Reading passage:
-------------------------

Feature Stories

18.10.2017

Taking Transgenerational Entrepreneurship into the Digital Age

With the launch of the MaBelle jewelry store chain more than two decades ago, Mr Max Ma opened up a whole new market for the Lee Heng Diamond Group founded by his father. Now Mr Theodore Ma, Max’s son, is expanding the family’s engagement with  the innovations beyond the family business  through CoCoon, an entrepreneurship network he co-founded in 2012.

Providing the members of each generation with the support, as well as the freedom, they need to develop their innovative ideas and utilize their individual skills, which has been key to the success of the Lee Heng Diamond Group and the Ma family’s other business interests.

Now Max Ma sees his son’s technical skills and perspectives playing a central role in the future. “Our digital strategy is going to be critical to our survival,” he says.

When Max’s father came to Hong Kong almost 70 years ago, it was to buy diamonds for sale in his native Thailand. When he passed away, Max was only 12 years old and his elder brother and mother took over the business.

Migrating up and downstream

By the late 1980s Lee Heng had grown to be one of the most significant diamond importers in Hong Kong and Asia, with Max, who had studied accountancy, responsible for strategic planning. Though the business was very profitable, he realized its long-term future depended on migrating both up and downstream.

“So I went to Thailand and opened a diamond polishing factory, and then came back to Hong Kong and opened MaBelle in 1993,” he explains.

Max’s vision was to create a large-scale retail chain that didn’t just target the rich but offered fixed-price, widely affordable and fashionable diamond jewelry to a much broader demographic. Though, initially, there was widespread skepticism as to whether sufficient demand existed, MaBelle now has more than 50 shops in Hong Kong and 40 in mainland China.

-------------------------

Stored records
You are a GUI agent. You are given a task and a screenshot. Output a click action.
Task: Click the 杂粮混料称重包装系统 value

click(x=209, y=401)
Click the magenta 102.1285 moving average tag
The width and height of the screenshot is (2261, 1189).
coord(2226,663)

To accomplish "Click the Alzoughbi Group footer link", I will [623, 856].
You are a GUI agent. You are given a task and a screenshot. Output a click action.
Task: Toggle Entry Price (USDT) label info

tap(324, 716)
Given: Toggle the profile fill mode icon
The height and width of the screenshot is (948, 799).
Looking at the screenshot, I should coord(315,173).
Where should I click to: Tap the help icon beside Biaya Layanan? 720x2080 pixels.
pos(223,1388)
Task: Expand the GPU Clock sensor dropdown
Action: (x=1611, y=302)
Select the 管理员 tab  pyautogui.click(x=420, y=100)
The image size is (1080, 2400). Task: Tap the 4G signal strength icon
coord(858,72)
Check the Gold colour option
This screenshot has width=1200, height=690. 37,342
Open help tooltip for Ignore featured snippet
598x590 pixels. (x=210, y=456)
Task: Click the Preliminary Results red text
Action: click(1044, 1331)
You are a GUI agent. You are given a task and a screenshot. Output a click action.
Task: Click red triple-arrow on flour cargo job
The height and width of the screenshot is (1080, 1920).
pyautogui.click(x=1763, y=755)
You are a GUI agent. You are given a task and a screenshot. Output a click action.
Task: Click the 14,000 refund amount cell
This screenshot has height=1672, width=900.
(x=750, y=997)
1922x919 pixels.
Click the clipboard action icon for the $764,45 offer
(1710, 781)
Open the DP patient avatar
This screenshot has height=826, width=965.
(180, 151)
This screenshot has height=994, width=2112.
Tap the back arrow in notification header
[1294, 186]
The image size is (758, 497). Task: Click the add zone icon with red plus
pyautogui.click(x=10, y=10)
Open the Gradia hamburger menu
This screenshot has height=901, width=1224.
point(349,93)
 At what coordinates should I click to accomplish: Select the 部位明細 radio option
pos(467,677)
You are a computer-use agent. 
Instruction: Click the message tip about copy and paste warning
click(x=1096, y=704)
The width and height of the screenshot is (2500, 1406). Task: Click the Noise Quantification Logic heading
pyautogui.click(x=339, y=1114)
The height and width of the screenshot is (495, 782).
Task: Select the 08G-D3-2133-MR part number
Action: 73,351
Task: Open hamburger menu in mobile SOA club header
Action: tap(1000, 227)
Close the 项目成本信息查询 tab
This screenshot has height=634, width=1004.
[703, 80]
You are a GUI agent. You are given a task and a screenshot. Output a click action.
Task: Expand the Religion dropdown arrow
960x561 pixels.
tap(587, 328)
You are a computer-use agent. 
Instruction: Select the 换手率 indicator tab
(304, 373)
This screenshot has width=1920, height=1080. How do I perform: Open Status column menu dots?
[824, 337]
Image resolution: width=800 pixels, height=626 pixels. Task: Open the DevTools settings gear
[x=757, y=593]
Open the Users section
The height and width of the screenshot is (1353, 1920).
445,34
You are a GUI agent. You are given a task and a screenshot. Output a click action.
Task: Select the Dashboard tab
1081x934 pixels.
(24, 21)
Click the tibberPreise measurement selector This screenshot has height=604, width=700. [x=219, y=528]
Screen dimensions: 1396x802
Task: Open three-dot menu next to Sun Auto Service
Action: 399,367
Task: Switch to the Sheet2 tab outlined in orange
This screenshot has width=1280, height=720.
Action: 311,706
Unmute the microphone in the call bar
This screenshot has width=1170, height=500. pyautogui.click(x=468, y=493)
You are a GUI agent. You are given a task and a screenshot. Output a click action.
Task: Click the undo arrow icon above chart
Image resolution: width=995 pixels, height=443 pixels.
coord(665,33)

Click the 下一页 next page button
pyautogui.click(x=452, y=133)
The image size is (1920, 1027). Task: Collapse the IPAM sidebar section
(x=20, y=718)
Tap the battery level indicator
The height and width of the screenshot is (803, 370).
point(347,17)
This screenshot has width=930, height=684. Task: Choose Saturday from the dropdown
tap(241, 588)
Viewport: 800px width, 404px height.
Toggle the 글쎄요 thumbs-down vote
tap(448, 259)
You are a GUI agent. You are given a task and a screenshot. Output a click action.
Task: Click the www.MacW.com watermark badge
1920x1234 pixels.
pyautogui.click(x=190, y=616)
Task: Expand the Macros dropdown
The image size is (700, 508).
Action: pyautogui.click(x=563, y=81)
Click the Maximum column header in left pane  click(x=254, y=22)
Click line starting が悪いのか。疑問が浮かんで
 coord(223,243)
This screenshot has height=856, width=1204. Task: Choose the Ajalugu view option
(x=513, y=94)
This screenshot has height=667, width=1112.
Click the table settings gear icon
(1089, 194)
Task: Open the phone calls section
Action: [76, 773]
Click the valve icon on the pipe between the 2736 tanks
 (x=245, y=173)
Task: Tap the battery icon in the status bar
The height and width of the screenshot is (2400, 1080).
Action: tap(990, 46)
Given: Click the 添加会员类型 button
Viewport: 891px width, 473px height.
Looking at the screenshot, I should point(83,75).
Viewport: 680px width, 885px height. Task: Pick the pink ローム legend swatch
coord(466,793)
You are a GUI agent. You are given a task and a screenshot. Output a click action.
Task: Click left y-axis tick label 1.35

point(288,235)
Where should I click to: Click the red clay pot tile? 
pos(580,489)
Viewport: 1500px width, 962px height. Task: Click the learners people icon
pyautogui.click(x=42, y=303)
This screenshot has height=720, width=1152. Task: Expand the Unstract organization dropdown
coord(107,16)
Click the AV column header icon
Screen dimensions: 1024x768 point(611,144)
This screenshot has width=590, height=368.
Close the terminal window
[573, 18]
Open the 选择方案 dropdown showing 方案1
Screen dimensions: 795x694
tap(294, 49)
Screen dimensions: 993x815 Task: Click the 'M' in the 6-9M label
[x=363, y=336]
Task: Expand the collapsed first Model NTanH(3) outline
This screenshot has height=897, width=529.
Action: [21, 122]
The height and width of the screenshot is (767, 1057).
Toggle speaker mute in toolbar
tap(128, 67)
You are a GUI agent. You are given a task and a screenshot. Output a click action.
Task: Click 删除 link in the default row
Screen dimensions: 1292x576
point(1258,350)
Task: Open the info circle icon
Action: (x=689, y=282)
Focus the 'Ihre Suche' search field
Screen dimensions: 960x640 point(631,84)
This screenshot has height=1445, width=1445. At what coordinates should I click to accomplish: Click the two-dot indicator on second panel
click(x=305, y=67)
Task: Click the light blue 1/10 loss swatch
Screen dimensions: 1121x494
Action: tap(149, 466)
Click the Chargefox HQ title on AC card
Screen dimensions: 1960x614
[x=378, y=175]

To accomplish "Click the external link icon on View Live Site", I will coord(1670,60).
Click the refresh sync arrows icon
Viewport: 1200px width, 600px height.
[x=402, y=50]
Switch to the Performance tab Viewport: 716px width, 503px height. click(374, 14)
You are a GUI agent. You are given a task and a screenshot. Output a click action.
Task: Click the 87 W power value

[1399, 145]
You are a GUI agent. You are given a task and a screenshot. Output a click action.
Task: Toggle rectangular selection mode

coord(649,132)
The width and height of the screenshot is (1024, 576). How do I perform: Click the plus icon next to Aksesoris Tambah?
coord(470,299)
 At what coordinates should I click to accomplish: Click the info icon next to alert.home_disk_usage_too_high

-------------------------

Exercise goal:
Can you extract, word for word, the part of the feature story on the Ma family business that opens with the words containing "Migrating up and" and closes with "in mainland China."?

Task output:
Migrating up and downstream

By the late 1980s Lee Heng had grown to be one of the most significant diamond importers in Hong Kong and Asia, with Max, who had studied accountancy, responsible for strategic planning. Though the business was very profitable, he realized its long-term future depended on migrating both up and downstream.

“So I went to Thailand and opened a diamond polishing factory, and then came back to Hong Kong and opened MaBelle in 1993,” he explains.

Max’s vision was to create a large-scale retail chain that didn’t just target the rich but offered fixed-price, widely affordable and fashionable diamond jewelry to a much broader demographic. Though, initially, there was widespread skepticism as to whether sufficient demand existed, MaBelle now has more than 50 shops in Hong Kong and 40 in mainland China.